Alles freut sich im Hüttchen, wenn Klaus Sundewitts lange, schmale, etwas schlenkrige Gestalt am Gartensteg auftaucht.
Häßlich ist er zum Erbarmen, aber – ein »lieber Kerl«.
»Der Bengel sticht mich ganz aus,« lachte heute Uwe, »niemand reckt so den Hals, wenn ich komme, nein niemand.«
Und das kann gut möglich sein, denn ich bin ja nie zu Haus, wenn mein Uwe heimkehrt, ich laufe ihm ja immer den ganzen Heideweg entgegen.
Später.
Heute war ein ernster, schöner Abend.
Zum erstenmal spielte ich wieder auf meinem Flügel – – stundenlang. Wich stimmt die Musik jetzt immer so ernst, das war früher nicht, da löste sie Lachen in mir aus und wirkte befreiend. »Das waren heute lauter verhaltene Tränen«, meinte Uwe leise, während er mich an sich zog, und er küßte meine Augen, die sich bemühten, ihn ganz hell anzusehen.
Als wir uns umsahen, saß nur Mutter Alslev mit dem Strickstrumpf, ganz bedächtig vor sich hinnickend.
»Dat Jüngschen hett dat äwernamen«, meinte sie.
Ich spielte weiter, und zeitweilig sang Uwe.
Das ist mir doch das liebste auf der Welt. Seine Stimme! Sie löst alles Gute in mir aus. O wie meine Sehnsucht wächst!
Singe weiter, Uwe, singe mich bis in den Himmel hinein. – –
Dann kam Klaus Sundewitt wieder herein, – etwas blaß und verstört. Er stellte sich ungeschickt neben meinen Bechsteinflügel und strich verlegen liebkosend über das blanke Holz.
»Sind Sie musikalisch?« fragte ich, um doch etwas zu sagen.
»Ich weiß es nicht. Ich habe so etwas nie gehört, wie heute abend, Frau Alslev. Und ich möchte es auch gar nie wieder hören. Das ist nichts für mich.«
Ich sah betroffen in sein erregtes Gesicht, und Uwe klopfte ihm auf die Schulter.
»Zügel straffhalten, junger Kollege, es geht noch alles mit Ihnen durch.« –
Wir aßen ziemlich schweigsam zu Abend.
Klaus Sundewitt sprach in etwas gereizter Stimmung, was wir sonst gar nicht an ihm kennen.

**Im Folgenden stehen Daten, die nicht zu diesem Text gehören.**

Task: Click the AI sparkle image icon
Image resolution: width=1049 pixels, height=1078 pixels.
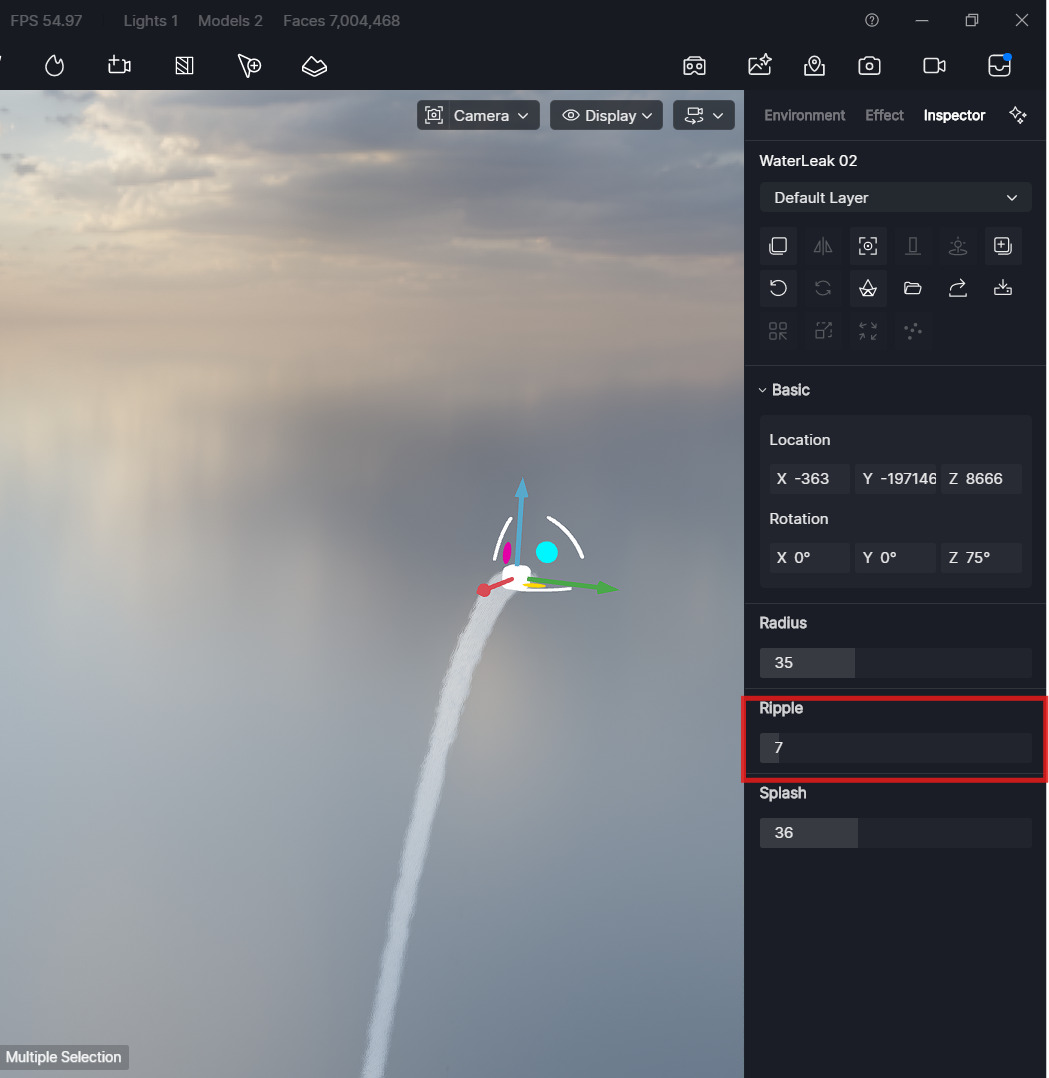Action: pyautogui.click(x=759, y=66)
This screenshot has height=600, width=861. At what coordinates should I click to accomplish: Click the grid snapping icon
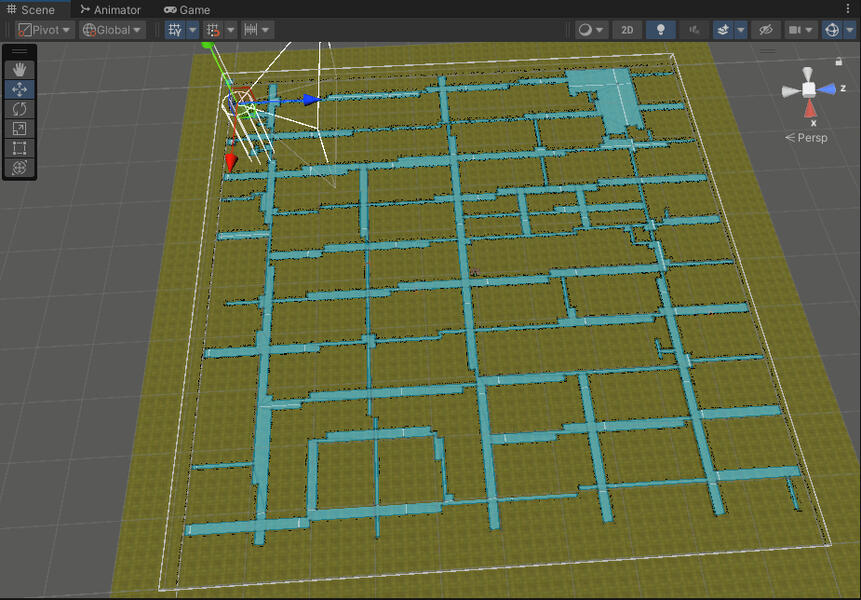(213, 30)
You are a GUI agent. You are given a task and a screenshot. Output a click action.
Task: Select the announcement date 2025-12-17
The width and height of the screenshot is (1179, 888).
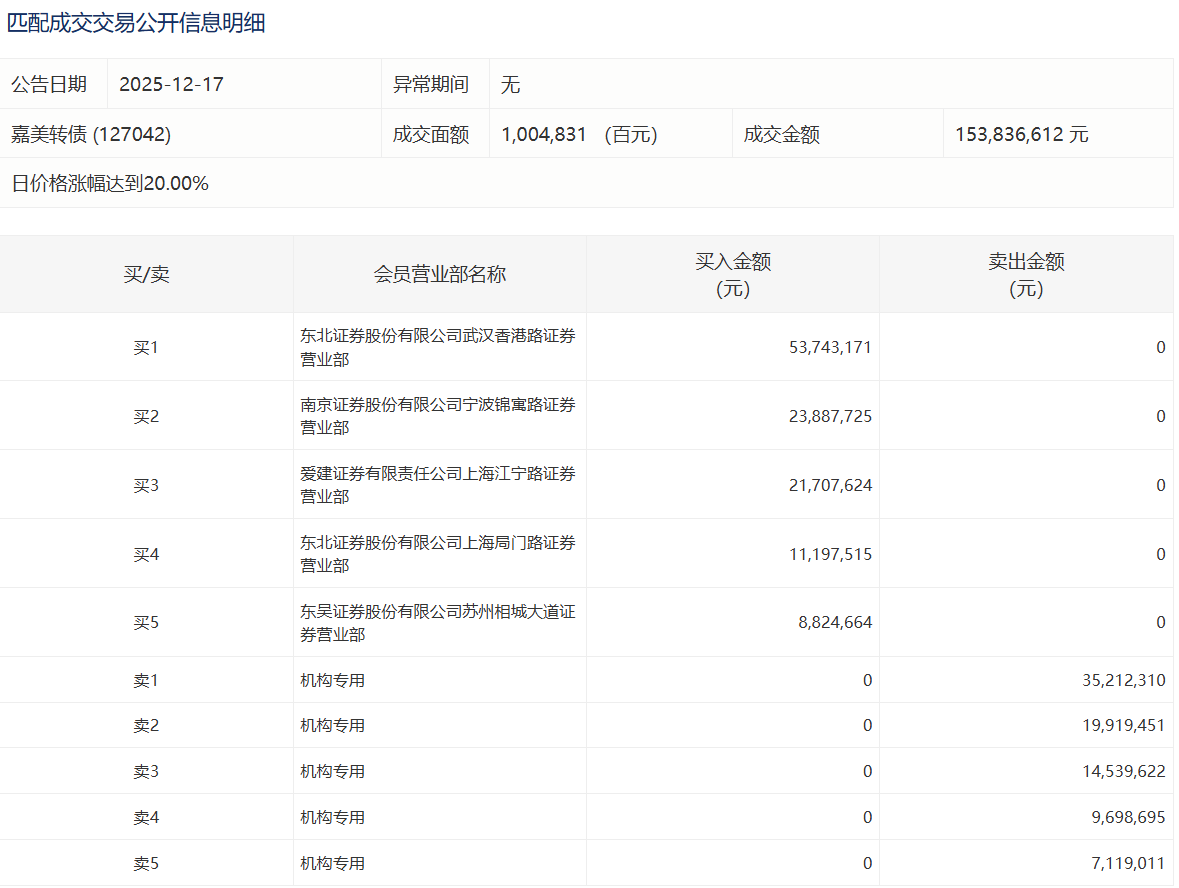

Er führte auch mehrmals das Messer zum Mund, was ich ihm schon so hübsch abgewöhnt hatte, und als er es merkte, polterte das Messer auf meinen schönen Porzellanteller und schlug ein Stück davon heraus.
Das verwirrte ihn noch mehr, und er rührte keine Speise mehr an.
Dagegen trank er hastig (und ist doch nichts gewohnt), und nun brachte er bald eine Menge ungegorener Seminaristenweisheit vor, hielt eine Rede, in welcher er alle bestehenden Schulmeisterbestimmungen als blödsinnig verwarf, eine ganz neue Schulmonarchie gründete und sich als Sundewitt I. auf den Thron setzte.
»Gute Nacht!« sagte Uwe ruhig und stand auf, Mutter Alslev tat desgleichen, und der junge Lehrer stürzte einfach zur Tür hinaus, ohne uns die Hand zu reichen.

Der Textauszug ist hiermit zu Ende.